## Source document
★ ★ ★ ★

I-Roast 2 Coffee Roasting Guide
So you bought an iRoast2 and your roasts are coming out too dark or too light, or feel the flavor could be better. Maybe you are generally happy, but think you could get more from the iRoast 2. Or maybe you just want to see how others use theirs. Hopefully we can give you some tips to help you get more from the ever-popular Hearthware i-Roast2. Please note that although this article is written specifically for the i-Roast 2, many of the principles apply equally well to the original iRoast 1 models.

★ ★ ★ ★

## Goal
Echo everything in the i-Roast 2 roasting guide from "I-Roast 2 Coffee" down to "iRoast 1 models.".

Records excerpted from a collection
★ ★ ★ ★

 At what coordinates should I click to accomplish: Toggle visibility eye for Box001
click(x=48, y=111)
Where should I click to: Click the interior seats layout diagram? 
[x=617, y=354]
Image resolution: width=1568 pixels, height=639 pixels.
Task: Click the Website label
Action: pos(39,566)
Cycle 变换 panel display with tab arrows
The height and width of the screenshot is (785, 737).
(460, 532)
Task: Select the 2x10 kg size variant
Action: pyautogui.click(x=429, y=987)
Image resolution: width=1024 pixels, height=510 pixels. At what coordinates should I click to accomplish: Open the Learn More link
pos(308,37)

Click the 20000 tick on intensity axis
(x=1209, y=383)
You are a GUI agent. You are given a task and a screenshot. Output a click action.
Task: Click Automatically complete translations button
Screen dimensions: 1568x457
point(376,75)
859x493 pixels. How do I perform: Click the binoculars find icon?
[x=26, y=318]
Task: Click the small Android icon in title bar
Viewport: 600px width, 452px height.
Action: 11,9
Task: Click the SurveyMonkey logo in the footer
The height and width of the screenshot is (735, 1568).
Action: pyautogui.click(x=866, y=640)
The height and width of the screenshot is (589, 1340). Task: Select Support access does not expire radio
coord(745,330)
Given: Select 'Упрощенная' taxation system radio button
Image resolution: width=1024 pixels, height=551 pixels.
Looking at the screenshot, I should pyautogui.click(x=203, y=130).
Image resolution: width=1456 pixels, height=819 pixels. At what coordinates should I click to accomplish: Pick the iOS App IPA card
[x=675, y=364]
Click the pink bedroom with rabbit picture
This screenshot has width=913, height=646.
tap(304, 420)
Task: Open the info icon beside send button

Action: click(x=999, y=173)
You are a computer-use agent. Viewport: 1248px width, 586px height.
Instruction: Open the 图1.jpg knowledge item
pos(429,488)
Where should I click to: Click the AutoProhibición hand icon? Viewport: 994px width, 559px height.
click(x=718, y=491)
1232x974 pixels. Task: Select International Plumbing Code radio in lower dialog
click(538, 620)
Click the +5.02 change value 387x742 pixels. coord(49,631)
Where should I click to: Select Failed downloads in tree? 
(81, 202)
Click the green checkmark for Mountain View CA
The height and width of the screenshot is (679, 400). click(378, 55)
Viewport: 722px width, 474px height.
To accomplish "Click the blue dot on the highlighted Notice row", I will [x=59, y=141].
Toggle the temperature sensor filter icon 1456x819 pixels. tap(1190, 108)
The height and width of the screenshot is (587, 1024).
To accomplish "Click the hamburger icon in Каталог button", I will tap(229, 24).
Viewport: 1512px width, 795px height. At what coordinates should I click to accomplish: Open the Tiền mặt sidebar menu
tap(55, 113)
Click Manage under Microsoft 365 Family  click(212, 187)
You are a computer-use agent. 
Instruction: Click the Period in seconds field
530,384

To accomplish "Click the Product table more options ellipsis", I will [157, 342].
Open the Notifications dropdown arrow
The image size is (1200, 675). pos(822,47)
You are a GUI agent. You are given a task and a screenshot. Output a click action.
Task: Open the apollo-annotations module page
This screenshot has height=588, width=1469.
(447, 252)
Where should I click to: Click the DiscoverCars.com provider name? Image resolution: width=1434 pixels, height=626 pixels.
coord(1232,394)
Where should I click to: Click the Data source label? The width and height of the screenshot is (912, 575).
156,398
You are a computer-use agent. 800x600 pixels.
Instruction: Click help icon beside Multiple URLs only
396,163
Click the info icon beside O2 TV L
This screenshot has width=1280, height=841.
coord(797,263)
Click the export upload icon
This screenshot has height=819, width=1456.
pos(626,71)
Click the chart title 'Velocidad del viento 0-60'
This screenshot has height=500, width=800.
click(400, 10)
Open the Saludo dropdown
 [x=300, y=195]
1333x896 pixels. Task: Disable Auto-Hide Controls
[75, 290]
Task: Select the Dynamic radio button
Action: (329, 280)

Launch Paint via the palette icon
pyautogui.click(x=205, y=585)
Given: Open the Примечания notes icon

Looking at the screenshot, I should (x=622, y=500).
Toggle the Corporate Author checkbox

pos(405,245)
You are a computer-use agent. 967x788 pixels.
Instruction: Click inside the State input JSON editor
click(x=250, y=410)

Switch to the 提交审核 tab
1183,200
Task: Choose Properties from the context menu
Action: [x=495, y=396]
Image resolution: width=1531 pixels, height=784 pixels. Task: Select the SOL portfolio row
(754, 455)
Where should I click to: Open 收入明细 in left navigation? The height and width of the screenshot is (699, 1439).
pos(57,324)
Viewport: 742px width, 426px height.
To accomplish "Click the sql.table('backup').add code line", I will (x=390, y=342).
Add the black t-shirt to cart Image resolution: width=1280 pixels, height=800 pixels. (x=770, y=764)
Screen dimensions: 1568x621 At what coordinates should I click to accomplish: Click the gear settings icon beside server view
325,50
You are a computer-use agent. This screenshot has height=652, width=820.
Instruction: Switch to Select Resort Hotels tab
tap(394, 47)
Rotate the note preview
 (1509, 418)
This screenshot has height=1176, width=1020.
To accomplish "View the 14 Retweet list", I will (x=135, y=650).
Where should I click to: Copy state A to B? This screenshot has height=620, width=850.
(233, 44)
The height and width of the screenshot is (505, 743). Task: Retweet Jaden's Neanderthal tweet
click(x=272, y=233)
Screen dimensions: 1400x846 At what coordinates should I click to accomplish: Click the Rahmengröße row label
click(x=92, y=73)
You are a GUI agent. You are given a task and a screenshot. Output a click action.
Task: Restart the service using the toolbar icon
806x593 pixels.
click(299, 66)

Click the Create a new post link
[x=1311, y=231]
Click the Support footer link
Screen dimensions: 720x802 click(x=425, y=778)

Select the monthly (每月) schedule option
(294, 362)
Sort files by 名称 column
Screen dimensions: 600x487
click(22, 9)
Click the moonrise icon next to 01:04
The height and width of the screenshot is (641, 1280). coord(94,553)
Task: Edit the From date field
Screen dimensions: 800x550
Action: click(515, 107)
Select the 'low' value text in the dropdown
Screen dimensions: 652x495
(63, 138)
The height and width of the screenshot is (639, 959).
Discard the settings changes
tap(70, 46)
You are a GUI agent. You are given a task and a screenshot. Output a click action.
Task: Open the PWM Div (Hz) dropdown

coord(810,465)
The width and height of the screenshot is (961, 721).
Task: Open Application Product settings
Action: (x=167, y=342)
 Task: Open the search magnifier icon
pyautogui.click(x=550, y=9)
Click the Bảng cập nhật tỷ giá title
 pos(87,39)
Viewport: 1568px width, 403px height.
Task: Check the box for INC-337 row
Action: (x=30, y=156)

★ ★ ★ ★

## The result
I-Roast 2 Coffee Roasting Guide
So you bought an iRoast2 and your roasts are coming out too dark or too light, or feel the flavor could be better. Maybe you are generally happy, but think you could get more from the iRoast 2. Or maybe you just want to see how others use theirs. Hopefully we can give you some tips to help you get more from the ever-popular Hearthware i-Roast2. Please note that although this article is written specifically for the i-Roast 2, many of the principles apply equally well to the original iRoast 1 models.